AN INVITATION
THE ANNUAL SEMINAR
Civil
Society and Social
Reconstruction
September 5 -
November 10, 1995
Washington, D.C.
The
Problem
On approaching
the new century, we learn daily how deeply we have been
conditioned by the extremes of the last 50 years. As
with any war, it worked in two directions. In vast
regions one ideology, in order to affirm the totality,
laid waste to all intermediate levels of association,
reducing people to anonymous masses. In reaction,
contrary ideologies so stressed individual autonomy and
rights as progressively to dissolve the bonds of
community, neighborhood, and even family, thereby
projecting ever greater responsibilities upon the state.
Whether out of allegiance to the state or to the
individual, to the whole or to the part, there emerged a
world of faceless communes and lonely crowds
overshadowed by an equally faceless but increasingly
autocratic and bureaucratic state.
Upon reflection it is not so surprising that the new
initiatives since '89 have generated new problems. But
it is truly frightening to find that the responses
reflect a return to old solutions. This does violence to
the emerging personalist aspirations and threatens to
compound the tragedies of the XXth century in the next.
On one level, a reductivist focus on individual rights
tends to sweep away shared traditional standards of
human decency and with them the social bonding they
reflect. As a result new market expressions of
individual initiative give rise to irresponsible greed
and corruption. Instead of working to develop a moral
sense proportionate to the new acquired freedom,
however, the technology of government control is
expanded. Hence, individual corruption threatens
ultimately to be extrapolated into a battle of
commercial interests at the national level where
corruption is joined power to trammel humans and their
needs.
On another level,
new affirmations of the ethnic or national identity of
peoples are responded to, not with a creative
integration of diversity, but with means ranging from
legal restrictions on the liberties of all to ruthless
military suppression. Both these approaches lead back to
a world divided between explored masses and an ever more
powerfully autocratic or dictatorial state.
The Challenge
This creates an
urgent need for now a new examination of what has been
termed "civil society": it is social rather than
individual, for it is the more immediate context
required for personal growth, interaction and
fulfillment. It is civil, rather than state, to suggest
its personal and humanizing character. It goes beyond
any one dimension -- economic, educational, or religious
-- but by including all of these is concerned to provide
the integrated context without which none of them could
truly thrive.
This complements in an essential manner the two great
awakenings of our times regarding, namely, the dignity
of the person and the importance of human solidarity. In
order for these to be implemented, that is, for personal
dignity to be exercised in society and for this to be
personal in character, subsidiarity is required as a
third and integrating element.
This means,
first, a reconstition of the structures of association
and cooperation which implement human solidarity and
cooperation. In each field -- neighborhood, education,
health, business and religion -- the forms of
interpersonal social life must be rearticulated and
promoted.
Second, in contrast to a rationalist and univocal
ordering of all according to a masterplan imposed from
above, these patterns of human community must define
from below their natural hierarchy and interaction. In
this the key factors will be the concrete spatial and
temporal character of human needs and the practical,
cultural and religious patterns of human interests.

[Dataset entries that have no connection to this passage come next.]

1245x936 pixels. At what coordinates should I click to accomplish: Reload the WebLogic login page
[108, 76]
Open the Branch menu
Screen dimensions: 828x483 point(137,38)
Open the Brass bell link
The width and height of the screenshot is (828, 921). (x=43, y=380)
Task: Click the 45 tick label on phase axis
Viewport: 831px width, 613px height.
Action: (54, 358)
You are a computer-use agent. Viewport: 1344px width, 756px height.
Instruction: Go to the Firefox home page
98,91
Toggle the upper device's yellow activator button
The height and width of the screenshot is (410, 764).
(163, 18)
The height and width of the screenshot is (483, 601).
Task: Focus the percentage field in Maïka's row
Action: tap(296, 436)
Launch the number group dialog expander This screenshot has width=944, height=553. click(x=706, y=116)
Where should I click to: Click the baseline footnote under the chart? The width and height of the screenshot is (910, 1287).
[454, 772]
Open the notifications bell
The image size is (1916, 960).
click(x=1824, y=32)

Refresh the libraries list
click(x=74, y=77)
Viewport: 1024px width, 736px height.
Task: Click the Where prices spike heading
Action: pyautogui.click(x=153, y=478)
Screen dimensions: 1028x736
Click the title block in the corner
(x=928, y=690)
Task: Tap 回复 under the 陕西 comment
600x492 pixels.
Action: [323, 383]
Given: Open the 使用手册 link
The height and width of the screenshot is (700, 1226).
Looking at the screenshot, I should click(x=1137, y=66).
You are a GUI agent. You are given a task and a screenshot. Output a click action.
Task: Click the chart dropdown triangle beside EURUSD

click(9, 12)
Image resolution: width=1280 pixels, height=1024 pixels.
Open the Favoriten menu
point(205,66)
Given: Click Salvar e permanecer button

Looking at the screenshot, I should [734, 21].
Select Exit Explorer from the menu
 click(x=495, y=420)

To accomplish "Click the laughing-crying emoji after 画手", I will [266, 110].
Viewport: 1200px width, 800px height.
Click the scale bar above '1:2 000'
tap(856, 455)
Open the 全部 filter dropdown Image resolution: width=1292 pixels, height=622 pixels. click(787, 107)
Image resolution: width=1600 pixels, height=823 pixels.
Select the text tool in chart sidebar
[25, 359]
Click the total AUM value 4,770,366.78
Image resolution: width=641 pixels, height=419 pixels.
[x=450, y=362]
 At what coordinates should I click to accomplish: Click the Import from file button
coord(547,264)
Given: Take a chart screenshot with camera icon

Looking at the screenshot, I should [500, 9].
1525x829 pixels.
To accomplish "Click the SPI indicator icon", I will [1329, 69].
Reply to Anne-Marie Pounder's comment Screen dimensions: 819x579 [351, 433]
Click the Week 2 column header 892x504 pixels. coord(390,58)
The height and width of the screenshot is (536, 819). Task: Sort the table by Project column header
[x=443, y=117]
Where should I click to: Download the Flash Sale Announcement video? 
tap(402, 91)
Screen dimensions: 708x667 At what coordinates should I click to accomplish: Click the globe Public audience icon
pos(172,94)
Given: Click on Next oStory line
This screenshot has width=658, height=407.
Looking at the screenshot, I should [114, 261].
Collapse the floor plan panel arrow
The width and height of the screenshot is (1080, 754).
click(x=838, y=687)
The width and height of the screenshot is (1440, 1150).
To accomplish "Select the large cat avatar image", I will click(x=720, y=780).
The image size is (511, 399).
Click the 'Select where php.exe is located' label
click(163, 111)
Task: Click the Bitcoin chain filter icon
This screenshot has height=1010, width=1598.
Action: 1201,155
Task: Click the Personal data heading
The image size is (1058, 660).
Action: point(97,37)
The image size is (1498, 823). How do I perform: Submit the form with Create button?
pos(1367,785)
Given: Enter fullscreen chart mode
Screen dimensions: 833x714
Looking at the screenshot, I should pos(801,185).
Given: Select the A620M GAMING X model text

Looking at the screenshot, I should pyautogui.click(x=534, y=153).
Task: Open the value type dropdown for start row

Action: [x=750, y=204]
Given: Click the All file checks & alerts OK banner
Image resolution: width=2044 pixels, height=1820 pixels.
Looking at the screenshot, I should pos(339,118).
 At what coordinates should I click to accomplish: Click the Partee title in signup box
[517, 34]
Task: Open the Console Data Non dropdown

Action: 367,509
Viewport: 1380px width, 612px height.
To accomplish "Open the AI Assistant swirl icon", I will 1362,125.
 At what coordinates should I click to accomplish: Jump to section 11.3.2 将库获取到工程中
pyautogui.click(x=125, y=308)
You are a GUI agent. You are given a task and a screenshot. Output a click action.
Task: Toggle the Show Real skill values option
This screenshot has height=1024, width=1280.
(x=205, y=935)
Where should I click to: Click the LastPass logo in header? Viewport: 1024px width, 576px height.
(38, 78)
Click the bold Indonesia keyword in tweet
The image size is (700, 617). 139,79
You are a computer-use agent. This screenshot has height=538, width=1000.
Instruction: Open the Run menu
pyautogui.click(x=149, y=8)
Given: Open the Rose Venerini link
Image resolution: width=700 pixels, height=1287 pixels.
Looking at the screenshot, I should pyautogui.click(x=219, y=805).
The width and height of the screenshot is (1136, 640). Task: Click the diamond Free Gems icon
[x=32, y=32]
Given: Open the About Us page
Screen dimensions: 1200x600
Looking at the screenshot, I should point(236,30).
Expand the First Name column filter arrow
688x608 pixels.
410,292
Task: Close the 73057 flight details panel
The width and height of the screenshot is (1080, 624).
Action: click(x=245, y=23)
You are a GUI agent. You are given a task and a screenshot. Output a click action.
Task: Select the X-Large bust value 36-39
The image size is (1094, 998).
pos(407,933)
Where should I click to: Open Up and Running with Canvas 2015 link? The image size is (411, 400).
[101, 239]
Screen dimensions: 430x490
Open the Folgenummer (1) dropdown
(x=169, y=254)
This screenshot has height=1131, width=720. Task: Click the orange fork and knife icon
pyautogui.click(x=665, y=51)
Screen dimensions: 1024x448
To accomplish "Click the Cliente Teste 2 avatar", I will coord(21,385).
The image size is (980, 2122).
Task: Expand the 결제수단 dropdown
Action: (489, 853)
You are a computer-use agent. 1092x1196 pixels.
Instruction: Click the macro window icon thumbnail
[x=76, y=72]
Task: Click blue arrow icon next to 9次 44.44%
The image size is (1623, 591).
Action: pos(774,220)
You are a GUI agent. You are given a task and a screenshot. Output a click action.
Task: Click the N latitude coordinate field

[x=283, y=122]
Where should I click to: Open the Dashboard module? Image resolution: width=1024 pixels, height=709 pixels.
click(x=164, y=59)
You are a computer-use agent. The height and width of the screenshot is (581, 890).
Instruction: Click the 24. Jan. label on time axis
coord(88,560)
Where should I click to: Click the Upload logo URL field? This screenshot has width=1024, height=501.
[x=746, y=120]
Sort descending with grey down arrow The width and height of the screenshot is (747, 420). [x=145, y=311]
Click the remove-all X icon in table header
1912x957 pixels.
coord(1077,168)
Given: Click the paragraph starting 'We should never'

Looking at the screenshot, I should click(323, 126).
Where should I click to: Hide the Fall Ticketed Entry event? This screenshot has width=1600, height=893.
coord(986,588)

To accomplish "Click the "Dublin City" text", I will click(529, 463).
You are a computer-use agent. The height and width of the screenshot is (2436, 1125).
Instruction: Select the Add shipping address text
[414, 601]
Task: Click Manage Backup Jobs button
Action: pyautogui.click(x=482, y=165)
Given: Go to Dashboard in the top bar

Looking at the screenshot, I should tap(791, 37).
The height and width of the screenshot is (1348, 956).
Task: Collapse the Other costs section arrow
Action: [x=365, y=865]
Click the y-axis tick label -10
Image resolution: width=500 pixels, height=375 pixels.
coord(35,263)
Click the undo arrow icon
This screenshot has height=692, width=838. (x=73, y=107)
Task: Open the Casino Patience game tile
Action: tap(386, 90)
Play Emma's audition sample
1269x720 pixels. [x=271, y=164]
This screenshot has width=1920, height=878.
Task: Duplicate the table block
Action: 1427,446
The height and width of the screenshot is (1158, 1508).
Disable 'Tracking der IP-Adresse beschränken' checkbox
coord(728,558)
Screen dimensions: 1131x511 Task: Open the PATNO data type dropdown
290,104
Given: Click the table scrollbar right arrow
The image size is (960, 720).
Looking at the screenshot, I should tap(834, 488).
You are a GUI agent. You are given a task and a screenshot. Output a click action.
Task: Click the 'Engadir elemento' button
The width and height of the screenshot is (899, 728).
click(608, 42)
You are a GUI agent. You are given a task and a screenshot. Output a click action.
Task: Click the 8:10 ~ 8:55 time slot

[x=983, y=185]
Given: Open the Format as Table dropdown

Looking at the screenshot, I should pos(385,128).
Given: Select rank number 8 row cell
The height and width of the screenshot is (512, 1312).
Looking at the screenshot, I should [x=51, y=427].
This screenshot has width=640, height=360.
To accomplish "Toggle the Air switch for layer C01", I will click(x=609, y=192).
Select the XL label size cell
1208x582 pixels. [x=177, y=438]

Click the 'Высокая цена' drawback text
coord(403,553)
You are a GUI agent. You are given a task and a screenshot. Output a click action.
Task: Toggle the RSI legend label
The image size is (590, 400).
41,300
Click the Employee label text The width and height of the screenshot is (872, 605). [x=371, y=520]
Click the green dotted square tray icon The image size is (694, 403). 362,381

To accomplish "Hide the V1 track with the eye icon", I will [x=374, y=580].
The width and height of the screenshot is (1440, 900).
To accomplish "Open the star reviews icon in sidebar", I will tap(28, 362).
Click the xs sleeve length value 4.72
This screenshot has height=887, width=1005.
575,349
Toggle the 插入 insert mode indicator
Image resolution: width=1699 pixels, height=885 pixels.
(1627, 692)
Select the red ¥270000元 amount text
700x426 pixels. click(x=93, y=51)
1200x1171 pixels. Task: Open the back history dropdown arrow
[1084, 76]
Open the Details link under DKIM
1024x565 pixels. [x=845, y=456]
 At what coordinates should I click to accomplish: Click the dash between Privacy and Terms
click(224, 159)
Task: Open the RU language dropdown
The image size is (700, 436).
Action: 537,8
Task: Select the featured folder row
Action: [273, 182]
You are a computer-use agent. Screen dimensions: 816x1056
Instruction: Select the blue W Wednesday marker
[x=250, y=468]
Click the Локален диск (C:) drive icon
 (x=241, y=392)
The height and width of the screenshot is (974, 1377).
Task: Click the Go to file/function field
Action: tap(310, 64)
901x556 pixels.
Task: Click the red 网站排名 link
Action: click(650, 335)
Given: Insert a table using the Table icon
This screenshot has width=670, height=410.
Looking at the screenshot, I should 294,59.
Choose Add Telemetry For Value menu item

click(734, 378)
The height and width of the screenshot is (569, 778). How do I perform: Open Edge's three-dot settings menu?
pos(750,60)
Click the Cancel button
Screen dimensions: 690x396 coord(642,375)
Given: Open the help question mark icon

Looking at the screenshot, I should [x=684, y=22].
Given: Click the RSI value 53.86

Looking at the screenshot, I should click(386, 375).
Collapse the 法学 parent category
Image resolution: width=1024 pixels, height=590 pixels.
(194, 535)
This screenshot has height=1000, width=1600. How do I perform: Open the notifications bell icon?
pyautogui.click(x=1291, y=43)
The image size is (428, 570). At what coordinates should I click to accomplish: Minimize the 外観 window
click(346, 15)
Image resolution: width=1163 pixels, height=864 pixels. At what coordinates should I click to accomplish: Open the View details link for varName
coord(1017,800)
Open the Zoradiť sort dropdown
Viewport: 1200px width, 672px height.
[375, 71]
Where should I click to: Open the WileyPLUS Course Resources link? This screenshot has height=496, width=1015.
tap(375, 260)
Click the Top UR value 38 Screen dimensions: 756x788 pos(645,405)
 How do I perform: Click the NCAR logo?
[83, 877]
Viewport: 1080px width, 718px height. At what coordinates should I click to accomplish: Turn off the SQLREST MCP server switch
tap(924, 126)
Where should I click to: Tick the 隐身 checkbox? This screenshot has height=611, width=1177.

Indeed, modes of concrete personal cooperation would
seem to emerge less from massive ideologies, than from
concrete needs. If so, the needy, long pressed by the
exigencies of daily survival under harsh and oppressive
economic or political pressures, may have much to share
regarding non formal structures and the working of civil
society.
This seminar will
bring together representatives of different regions and
multiple disciplines in an attempt to rediscover the
nature of civil society and the structures, order and
dynamics of subsidiarity which this implies.